▶ _THE TASK_:
When you come to a picture, pass over it, and set down the entries below exactly.

Start of GIVEN ENTRIES

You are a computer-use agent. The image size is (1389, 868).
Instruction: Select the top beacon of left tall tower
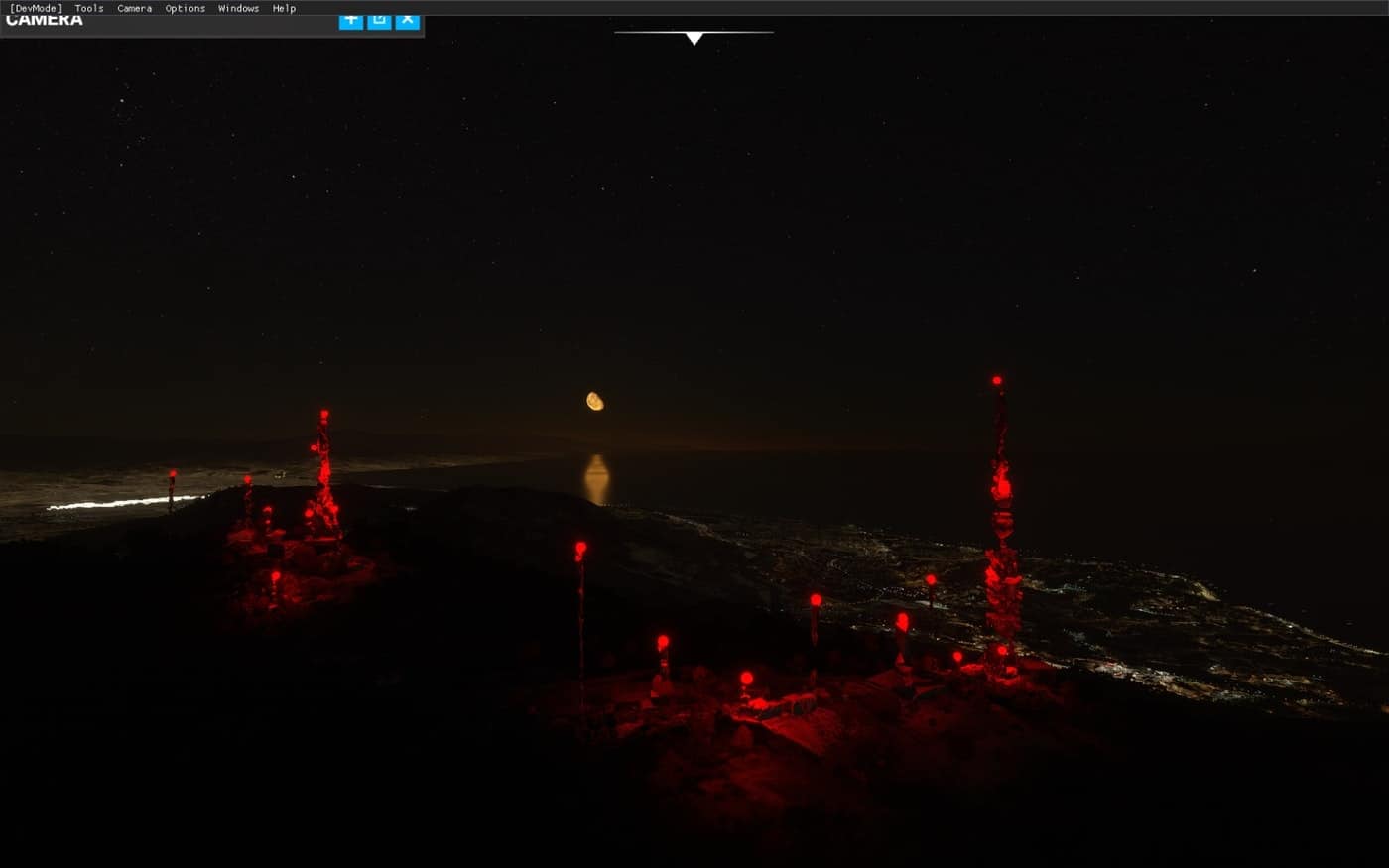[x=323, y=414]
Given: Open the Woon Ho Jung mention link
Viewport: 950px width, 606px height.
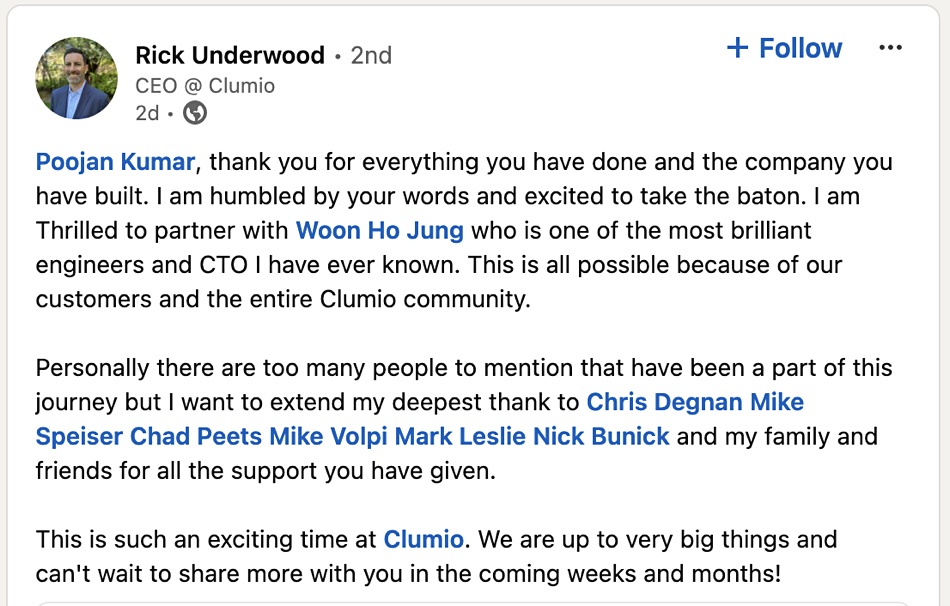Looking at the screenshot, I should 380,230.
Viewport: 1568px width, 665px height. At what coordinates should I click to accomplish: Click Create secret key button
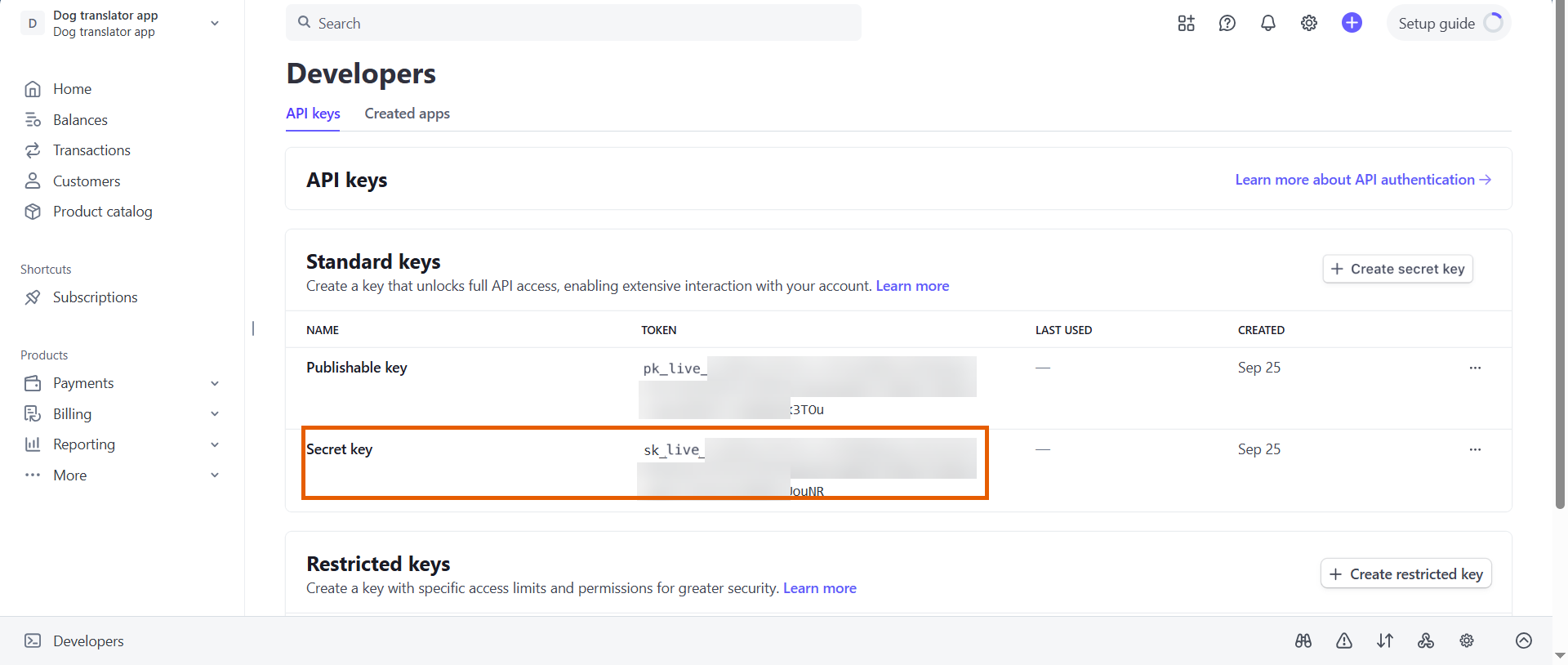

End of GIVEN ENTRIES

▶ _FINAL ANSWER_:
You are a computer-use agent. The image size is (1389, 868).
Instruction: Select the top beacon of left tall tower
[x=323, y=414]
Given: Open the Woon Ho Jung mention link
Viewport: 950px width, 606px height.
Looking at the screenshot, I should 380,230.
Viewport: 1568px width, 665px height. At what coordinates should I click to accomplish: Click Create secret key button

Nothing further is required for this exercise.